Mais tarde, em 1999, no Turner Prize, ela expôs na Tate Gallery a obra "Minha Cama", que era composta por sua própria cama desfeita, com os lençóis dessarumados, camisinhas usadas e calcinhas manchadas com sangue menstrual. A arte de Emin é freqüentemente autobiográfica. Um de seus trabalhos mais conhecidos, "Todos com quem Dormi de 1963-95", é uma barraca de acampamento com os nomes de todas as pessoas com quem ela dormiu realmente.

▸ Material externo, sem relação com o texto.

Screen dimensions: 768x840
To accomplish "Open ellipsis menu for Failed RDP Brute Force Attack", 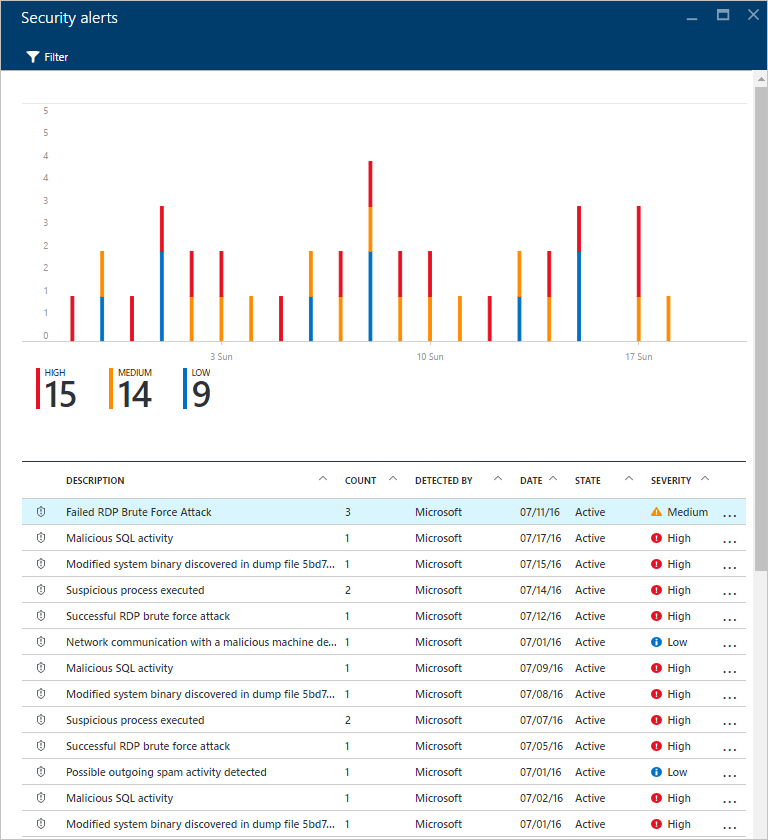I will [729, 514].
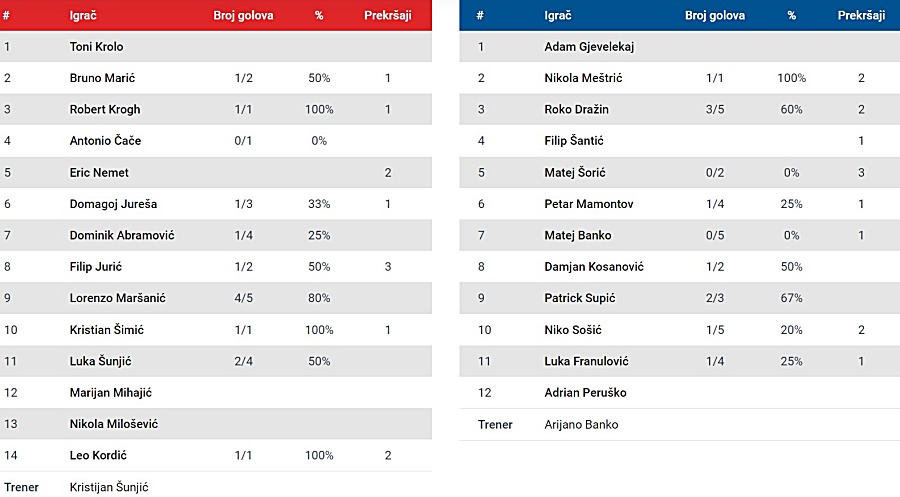
Task: Click coach name Kristijan Šunjić
Action: click(109, 487)
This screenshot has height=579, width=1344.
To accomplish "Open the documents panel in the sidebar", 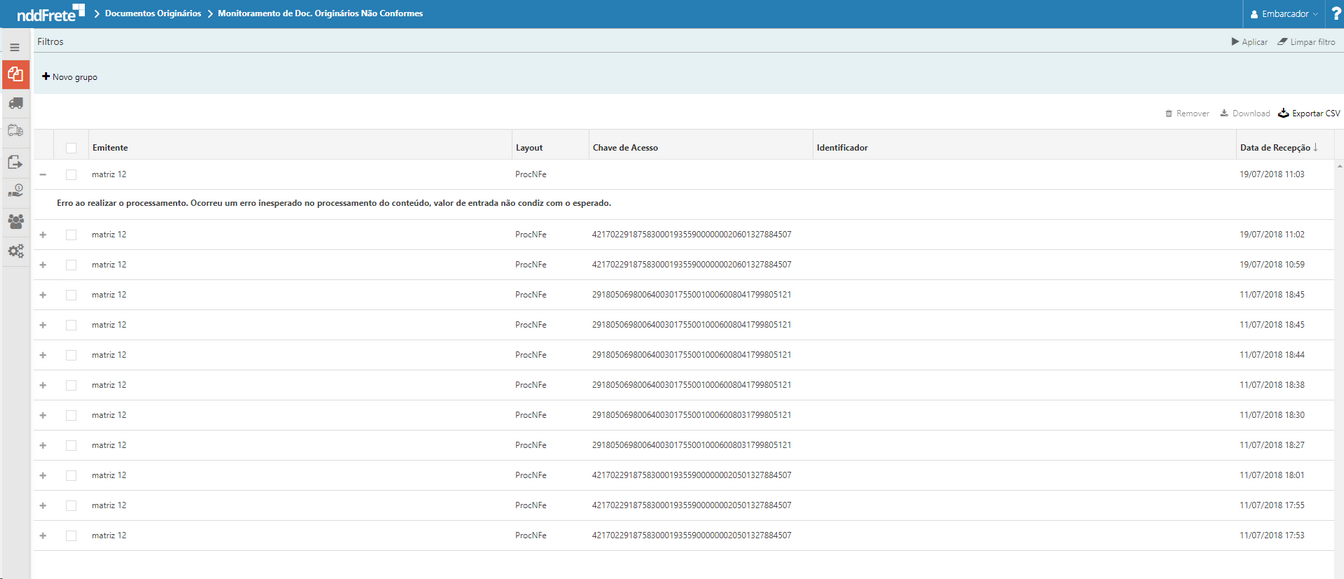I will click(15, 74).
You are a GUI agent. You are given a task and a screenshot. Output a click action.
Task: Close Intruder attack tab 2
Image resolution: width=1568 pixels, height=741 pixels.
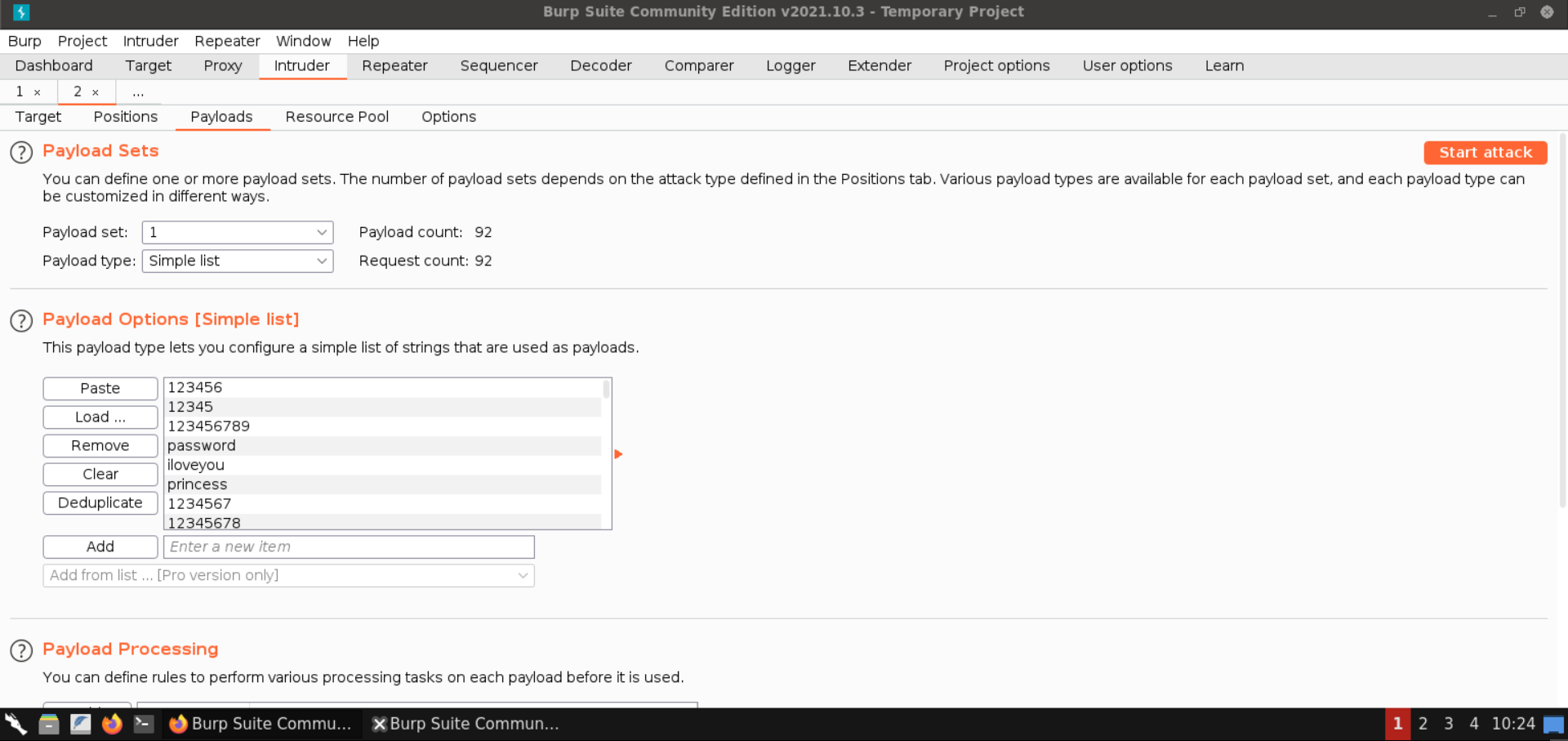pos(96,92)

Você pode conhecer mais o trabalho de Tracy aqui e aqui.

Outra artista brasileira que trabalha com essa questão, e que está "presente" com seu corpo no filme Nome Próprio é Alessandra Cestac, que acaba de entrar pro nosso blog com suas performances. Mais do que sua vida, ela usa seu próprio corpo como base pra sua arte, e no seu caso o despir-se é literal...

Levando em conta artistas como essas, fica claro que nem todo mundo que escreve em um blog quer simplesmente se expor. Muitas vezes o desejo é escrever, mais do que contar a vida. Fazer arte, mais do que se exibir. E como já refletimos no boxe literário há uns posts atrás, pode haver sim boa literatura além da mera vitrine virtual.

Agora, se a vida afinal está ali pra quem quiser ler e ver, se rola o strip-tease – ainda que sem a possibilidade do toque -, é possível demandar privacidade? No seu estilo pouco sutil e nada amigável, Clarah Averbuck defende que sim:

“só quem me conhece é que me conhece. podem fazer todo o tipo de análise barata, usar todo o tipo de psicologia fuleira, dissecar palavra por palavra de cada livro e cada post; só quem me conhece são os meus amigos, os que eu deixo chegar perto. (...) eu não sou próxima de ninguém que tenha tido contato apenas com o meu trabalho. é pessoal, sim, mas não é um sussurro no confessionário com o padreco ouvindo atrás. a minha vida é minha e não é nada do que ninguém imagina. arrumem uma vida pra vocês. e me deixem em paz.”
(Clarah Averbuck)

Paz? É fácil. Escreva cartas pros amigos, com envelope lacrado e entregue em mãos. Atualizando o ditado: caiu na rede é público.